Kemurahan hati dan rasa belas kasihan (mercy) itu sifat terpuji. Tanpa itu, yang terjadi ialah Darwinisme sosial: penerapan asas ”siapa kuat dialah yang menang” (survival of the fittest). Tuhan pun pemaaf dan murah hati. Dia berkenan mengampuni dosa-dosa kita.

Dalam tata peradilan kita, para penegak hukum, utamanya para hakim, berpegang pada tiga asas, yakni kepastian hukum, keadilan, dan manfaat. Kejaksaan Agung, yang membebaskan koruptor asal dia mengakui kejahatannya dan mengembalikan uang bermiliar-miliar yang dikorupnya, terlalu mengutamakan asas manfaat.

Tokoh-tokoh penegak hukum yang dipuji masyarakat karena pertimbangannya yang ”pas” dalam menerapkan ketiga asas itu adalah hakim Bismar Siregar, polisi Jenderal Hoegeng, dan jaksa Baharudin Lopa. Dari kalangan pembela, barangkali dapat ditambahkan tokoh hukum dan HAM Yap Thiam Hien.

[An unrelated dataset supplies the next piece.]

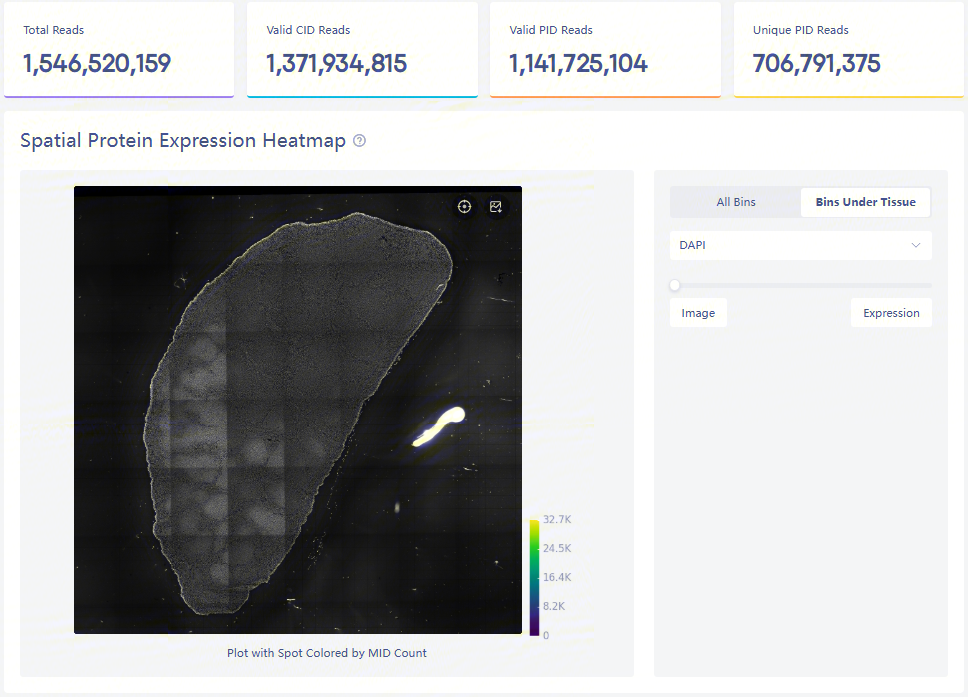The width and height of the screenshot is (968, 697).
Task: Switch to the All Bins view
Action: pos(736,202)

Pembela senior, Adnan Buyung Nasution, mengarah ke kategori penegak hukum yang terpuji, tetapi ada yang mengganjal, yakni ketidakjelasannya dalam deponeering kasus pembunuhan pastor Gereja Inggris (Anglican) di Jakarta tahun 1970-an.

Hakim Agung Dr Artidjo Alkostar juga mengarah ke kategori itu, tetapi masih terkesan ia lebih mengutamakan kepastian hukum di atas keadilan dan manfaat saat menanggapi pertanyaan-pertanyaan Andi F Noya dalam acara ”Kick Andy” beberapa waktu lalu. Di tayangan itu juga terlontar kritik Adnan Buyung Nasution, yang mengatakan bahwa Artidjo sangat berani dan cerdas, tetapi ”kurang arif” dalam mempertimbangkan perasaan masyarakat.

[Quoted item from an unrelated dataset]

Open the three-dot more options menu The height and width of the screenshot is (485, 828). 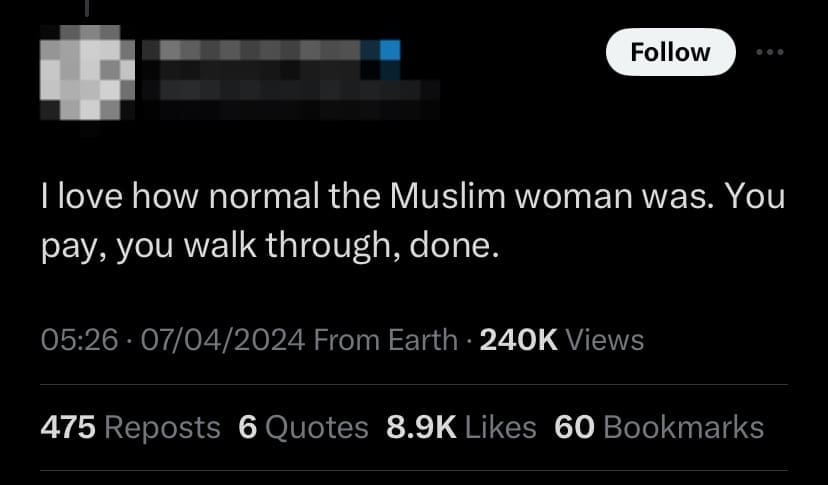pos(770,52)
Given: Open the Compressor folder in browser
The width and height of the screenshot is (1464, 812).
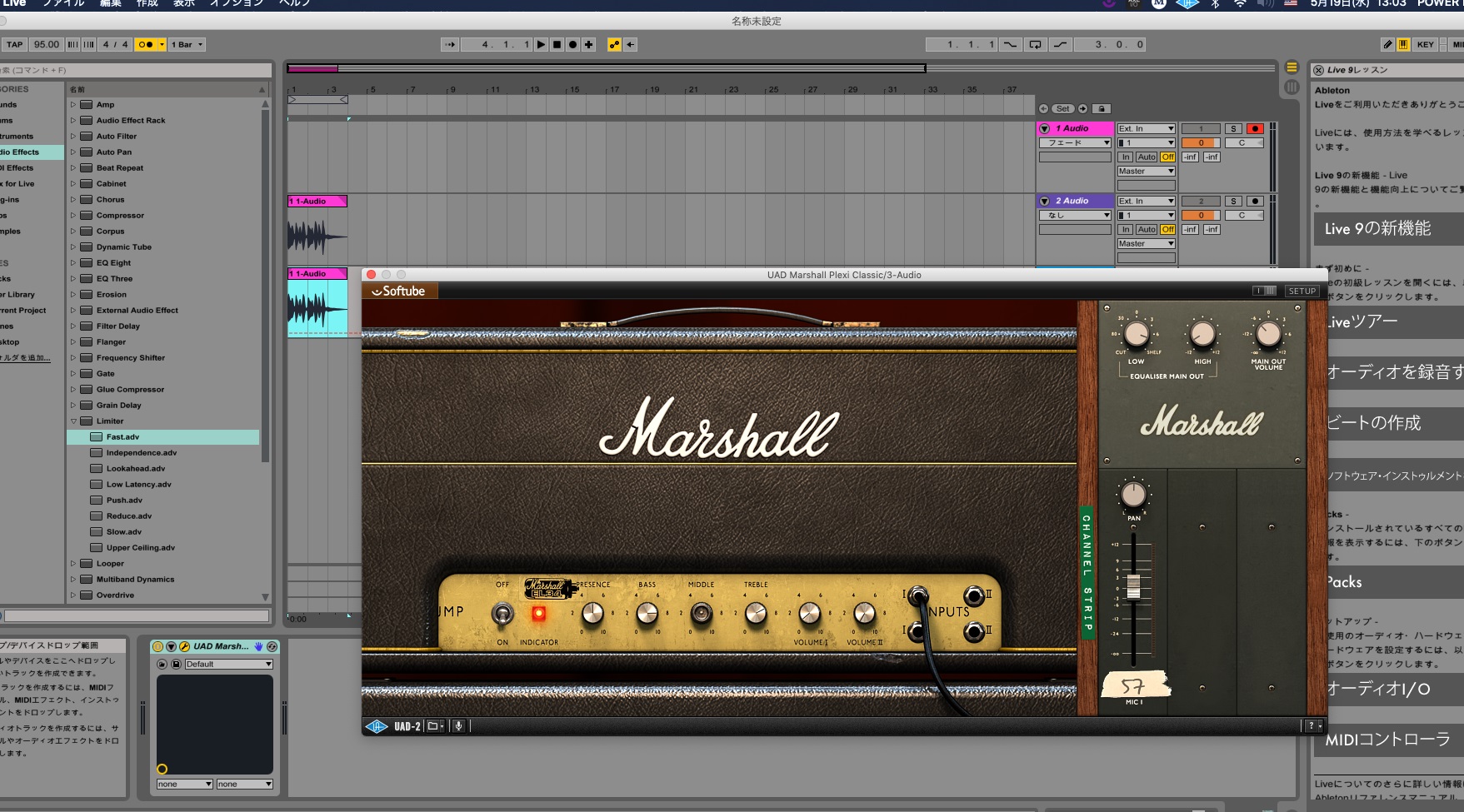Looking at the screenshot, I should [x=73, y=216].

Dengan kata lain, kurang pertimbangan nilai-nilai yang hidup dan dinamis di masyarakat (common law) dan yurisprudensi (walaupun tidak diungkapkan secara eksplisit) dalam perkara-perkara yang beranalogi. Kekurangan ini terasa saat mendiskusikan kasasi dan peninjauan kembali kasus dr Dewi Ayu SpOG.

Keberpihakan

Saya tidak mengenal Artidjo Alkostar secara dekat, tetapi ia pernah di kelas yang saya ampu ketika ia menempuh program S-3 di Universitas Diponegoro. Ia tidak terkesan sebagai mahasiswa yang menonjol kecemerlangannya, tetapi keberaniannya sebagai penegak hukum sudah tidak saya ragukan sejak dia menjadi pembela di Yogyakarta.

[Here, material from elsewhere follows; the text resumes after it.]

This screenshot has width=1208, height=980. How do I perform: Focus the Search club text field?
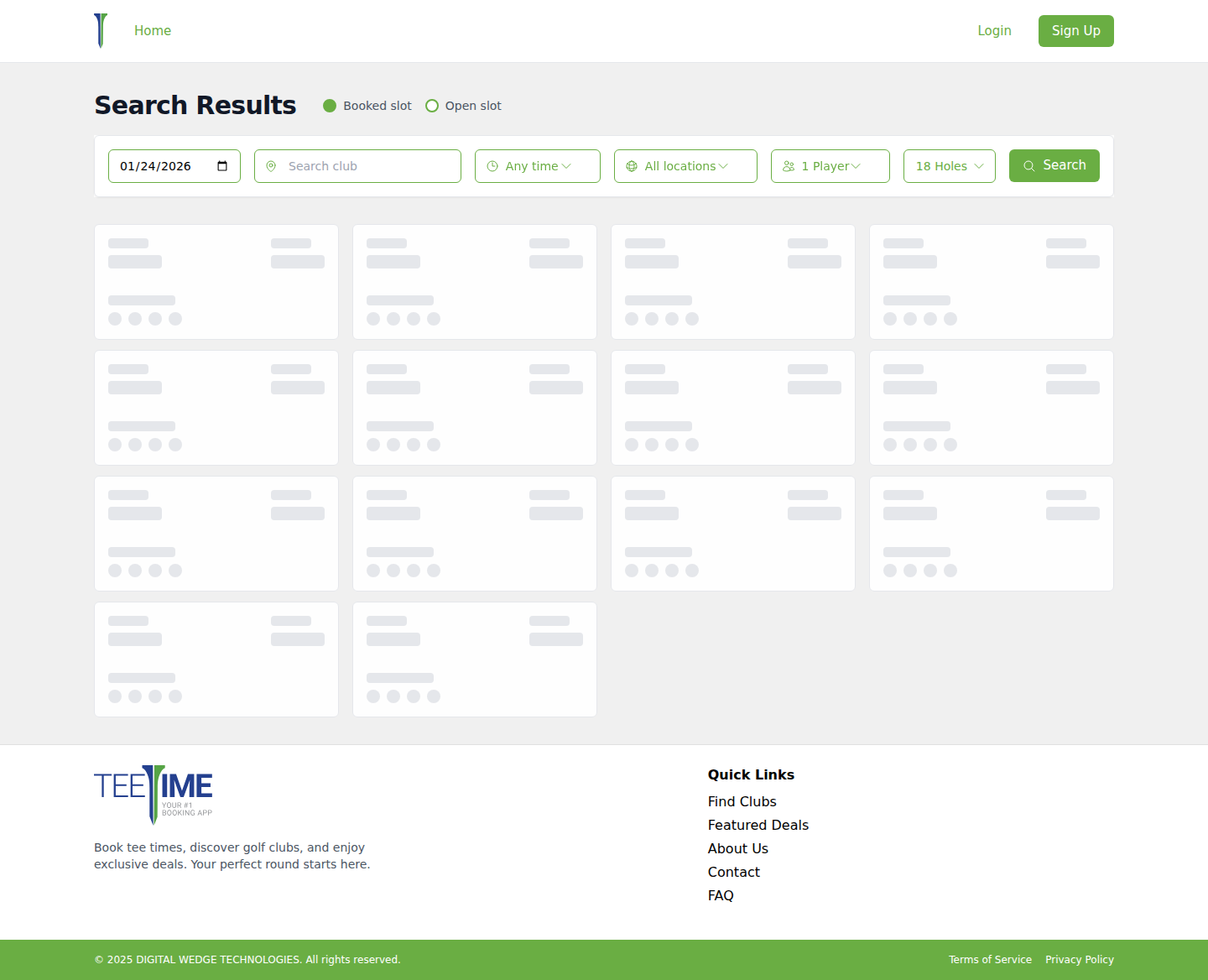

Kita menghadapi pemilihan umum legislatif (pileg) dan pemilihan umum presiden (pilpres). Mudah-mudahan yang terpilih adalah mereka yang mampu dan berani meramu asas-asas kepastian, keadilan, dan manfaat secara ”pas” dan dengan arif mempertimbangkan pula progresivitas perkembangan nilai-nilai yang hidup di masyarakat. Kalau perkaranya dilematis, dalam arti ada pertentangan asas yang satu dengan yang lain, saya pribadi lebih berpihak kepada asas keadilan.

Kalau harus dipilih dari ketiga asas itu untuk dijadikan imperatif kategoris, pilihan saya jatuh ke keadilan, dengan kepastian dan manfaat sebagai imperatif hipotetis yang diterapkan dengan asas prima facie.